#### Text

Duodji Diplomacy: Beaska Niillas on the Art of Politics (and the Politics of Art)
26 Mei 2026agnes
By Cristina Verán
During the most recent edition of Greenland’s annual Suialaa Arts Festival, the city of Nuuk was host to the “Sámi Embassy” (Lávvustallan), a work representing, at once, contemporary public installation art, scaled-up traditional craftsmanship, and Indigenous diplomacy in action. Through this piece, the vision of Beaska Niillas (Sámi) illustrates how ancestral foundations can forge new tools and alliances among nations.
For him, traditional and contemporary Sámi art forms have great value not only as creative works and craftsmanship; they are a tactile language that transmits lineage in a tangible form, helping ensure community survival. Niillas’s career trajectory reflects this duality, from the blacksmith’s forge in his village of Deatnu to the halls of the Sámi Parliament. Whether representing his people at the United Nations, art festivals, and global stages, or even on the silver screen, his life and work remind his people—and celebrate the fact—that the tools and practices of their past remain vital to Sápmi’s self-determined political future.
Cristina Verán met with Beaska Niillas in Nuuk to discuss how, for him, the roles of maker and leader often intertwine.
Cristina Verán: Please tell us about your journey toward becoming a practitioner of the traditional arts of your people, and of those who helped first spark your interest.
Beaska Niillas: I’d always dreamed, since I was 10 years old or so, about becoming someone who makes duodji—traditional things, like handicrafts (we use the term now to also refer to the arts overall).
My neighbor in our village, an Elder named Ingvald, was a master craftsman and a big inspiration for me. People like him in small Sámi villages are very practical; they make the tools and things we need ourselves. From the first time I visited his workshop, I thought, “Ooh, I want to learn this.” I’d already heard many stories about my great-grandfather, a skilled blacksmith whose traditional knives were famous, and that legacy also inspired me to learn blacksmithing.
I chose to study at Sámi Joatkka ja Boazodoalloskuvla (in Guovdageaidnu) and at Sámij Åhpadusguovddásj (in Johkamohkki)—both on the Norwegian side of Sápmi. I then headed to Jokkmokk on the Swedish side for a two-year apprenticeship under a duodji master. I worked as a duojár (maker of duodji) for many years after that.

Beaska Niillas.
CV: In the beginning, was your focus more (or solely) from a sense of purpose, to further the continuation of those forms and objects or, through this artistic calling, did you also intend to address your economic needs?
BN: I wanted to make things that would sell well, of course; I needed money to live on. So I started with traditional Sámi knives and guksi (wooden cups made of birch burs). I continued learning how to make almost every other tool and craft of my ancestors—but there is still one thing I haven’t yet done: build a traditional Sámi boat.
CV: That seems like a massive undertaking, compared with the scale of knives and cups. What specifically goes into its construction—in terms of materials, form, and skills?
BN: Sámi boats have traditionally been constructed with wooden frames and planks that we would craft ourselves, covered in animal hides. While those of a reindeer can work, they aren’t quite strong enough for the task. It’s believed that our ancestors used moose hide instead; because the animal is much larger, it is easier to produce the large, durable pieces needed for a vessel of that size.

########
#### Data extract

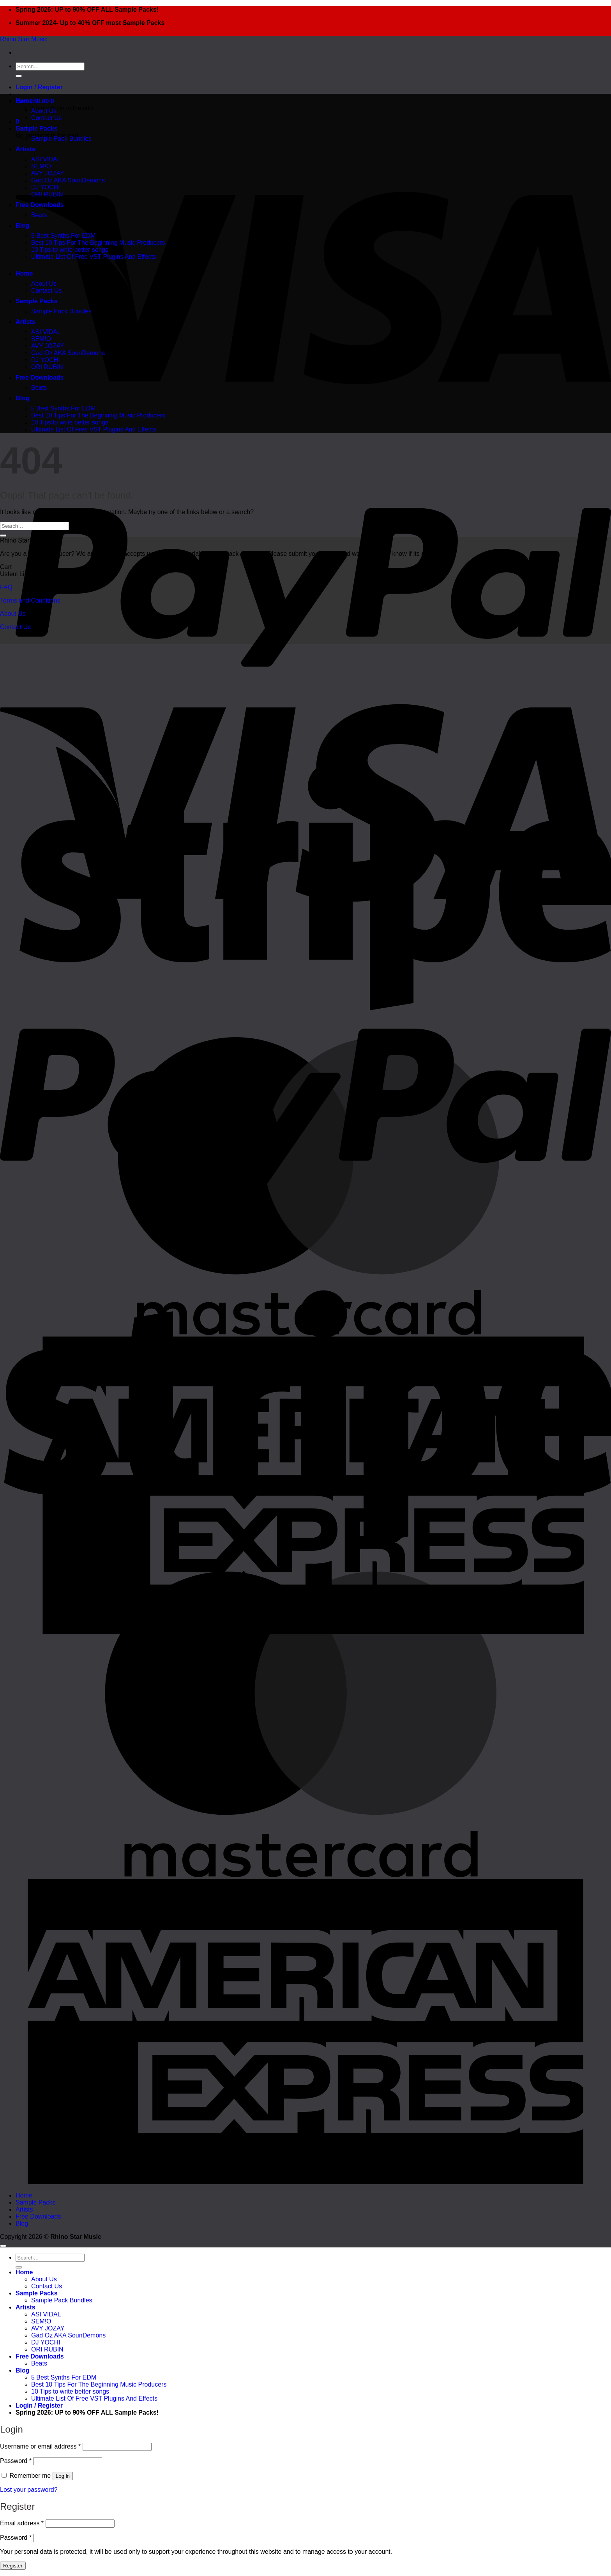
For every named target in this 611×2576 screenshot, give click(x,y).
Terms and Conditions (30, 600)
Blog (23, 225)
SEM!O (41, 166)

########

# To do
a – Using the Beaska Niillas interview, decide whether each statement agrees with it, answering yes or no and quoting the words that settle it: (i) Niillas served a two-year apprenticeship in Jokkmokk on the Swedish side. (ii) Niillas has already built a traditional Sámi boat. (iii) Reindeer hide is strong enough for making Sámi boats.
b – According to the Beaska Niillas interview, what did Niillas first make when he needed things that would sell?
c – Carry on the Beaska Niillas interview from its last sentence.
Leave the material aside; only the Beaska Niillas interview matters here.

# Task-by-task outputs
a –
(i) Yes: "I then headed to Jokkmokk on the Swedish side for a two-year apprenticeship under a duodji master."
(ii) No: "there is still one thing I haven’t yet done: build a traditional Sámi boat."
(iii) No: "While those of a reindeer can work, they aren’t quite strong enough for the task."

b – Traditional Sámi knives and guksi, wooden cups made of birch burs.

c –
Beaska’s family cabin, used for hunting and gathering, in Sápmi.
CV: As you’ve continued these beloved traditions, have you also found ways to express your own ideas within them, using methods distinctly your own?
BN: I really like to experiment; for example, using old materials to make new things, or reimagining old things by incorporating new materials—including those that I’ll exchange with other Indigenous peoples I meet. In Canada, for example, I was once gifted a mammoth tooth—for which I traded a reindeer antler from Sápmi. Our communities have always been trading and sharing materials and ideas like this.
Furthermore, I enjoy incorporating materials commonly used by other Indigenous Peoples into something I’ll produce in a traditional Sámi way—and the other way around, as well. I’ll ask other Indigenous artists for permission to make a version of something from their art or craft practices, but using my own materials that are traditional for Sámi, instead. This, of course, depends on whether or not they give their consent.
CV: There is a clear contrast between the ethics of “consensual exchange” you prioritize, and the sort of extractive appropriation encountered in some state-led tourism in Sápmi, no?
BN: In Norway, fortunately, that’s not so common, but the type and the level of appropriation are particularly bad on the Finnish side of the border. A lot of entrepreneurs there just want to take from and exploit our Sámi culture without permission. Not only do they counterfeit and touristify almost every type of Sámi craft, but what they produce is ugly and of poor quality. Then when visitors see such things, they get a bad—and wrong—impression of Sámi culture and craftsmanship.
Fortunately, we now have a Sámi Duodji trademark—used across all of Sápmi—so that a person wanting to buy something authentic, made by our communities, can be sure it’s the real deal.
CV: This poor-quality counterfeiting of your cultural patrimony is, sadly, not the sole form of disrespect Sámi experience from mainstream society.
BN: There is a deep history of racism against our Peoples throughout Scandinavia. It was once—and not so long ago—very popular (for non-Sámis) to dress up in costumes and pretend they were drunk Sámi, acting foolish; treating such mockery as entertainment. To us, it is comparable to what we imagine African-Americans must feel about “blackface.”
CV: Your work life eventually expanded to engage in a number of political roles and endeavors. Was this supplementary, or directly linked to, your arts practice?
BN: My life’s project, in every realm that my work touches, is to preserve and revitalize Sámi culture—which includes our language, our crafts, our philosophy, and our skills. I wouldn’t say my art and my politics are explicitly connected, but the values and the foundation that inform my politics do come from my artistry. The western world wants to separate everything; you’re either this or you’re that. In an Indigenous worldview, however, everything is connected.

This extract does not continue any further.